Bird Market

The Making Of My First Extended Frame Photograph

Can you share your story about the origins of Bird Market? (0 - 0.59)

This photograph, titled Bird Market, is the first Extended Frame™ photograph that I ever made. It came about in 2017 when I was diligently focused on trying to find my own unique voice. I have been a street photographer since picking up a camera at 16, and I've always put photographs together - even in college. In 2017, I was really working with my street photographs and I started to place them next to each other. In doing so, the photos began to fit together like a puzzle; flowing and connecting to create an entirely new story.

The photograph of the gentleman in the bird market with the parrot perched on the stand had sat in my Lightroom catalog for four years. I knew it could be a special photograph, I just thought it needed something more. So, when I put these three photographs together, I felt their connection. I let them rest overnight. The next morning, I woke to see the photograph before me and I felt like I had hit upon a new way for me to speak. And this is how Bird Market and then my Extended Frame photographs began.

What do you like about creating Extended Frame photographs? (0.59 - End)

What I like about creating the Extended Frame photographs is that they take the viewer on a new journey. It’s kind of like the experience of reading a picture book. 

Creating these new realities through Extended Frame photographs is a very organic process. Sometimes I feel like a photograph needs to have more than just that single frame moment. But, I may not have the other photographs in my catalog that actually could make that photograph more interesting or resonate to tell a bigger story. That was very much the case for Bird Market. 

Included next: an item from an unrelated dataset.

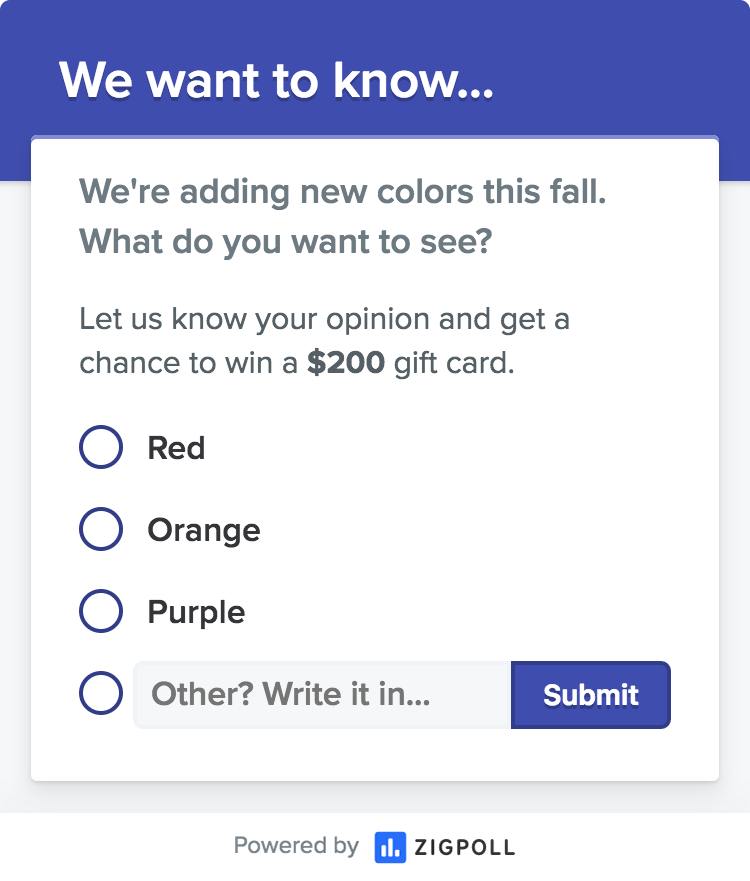Click the Purple option label text
This screenshot has width=750, height=881.
[x=196, y=613]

The three photographs that are incorporated weren't even in the same part of the city of Hong Kong! However, despite the different venues, there is a consistent color palette, which makes the photograph feel more complete. Across these photographs there is color, line, shape, texture, the unexpected. All these little elements make photographs that prompt the viewer to want to look a little bit longer and hold their attention.

We can look at the man's legs on the left-hand side, all the way down on the corner of the alleyway. When you look there, you see just his crossed legs and if his legs weren't there, weren’t crossed in that matter of fact way, then the photograph would be incredibly boring. But, just that hint of a person in the left-hand corner of the photograph brings life to it. So, in every photograph, every element - the bird, the parrot looking just off of center, the man very focused on his work - comes together to create a fuller experience for the viewer and makes the photograph more alive. 

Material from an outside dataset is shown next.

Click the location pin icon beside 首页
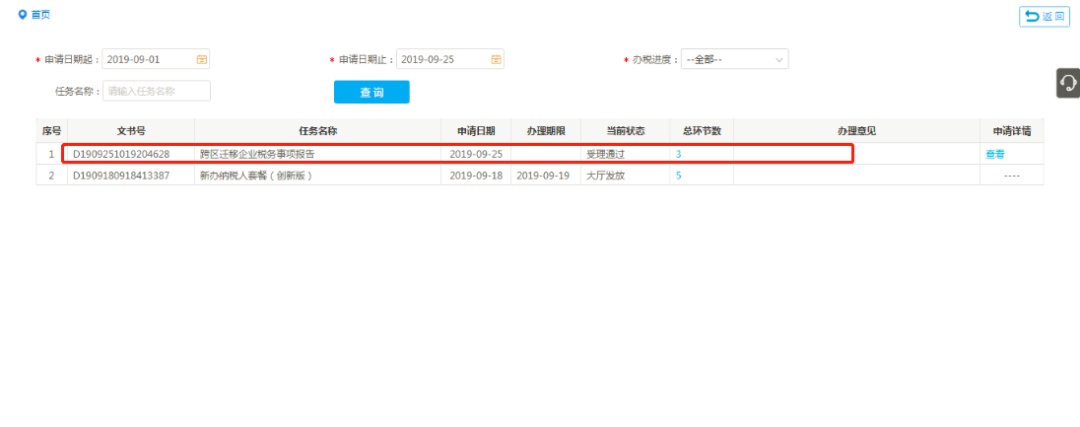 coord(22,15)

Another thing that’s quite fun about making Extended Frame photographs is knowing that when the viewer looks at them they may or may not register that it’s a combination of 2, 3, 4, or even 5 photographs that make up the photograph they're looking at. And when they find out that they're looking at more than one photograph, it's not a panoramic either. It's not an existing scene. It is something new. Real and unreal. With this realization, I then feel that viewers get to engage even more with the photograph than they would have previously. It’s really quite fun!

The process of creating Extended Frame photographs resonated with me from the beginning, a process that tells a bigger story - my own story of my feelings about where I walk and how I see things. This is the story of Bird Market.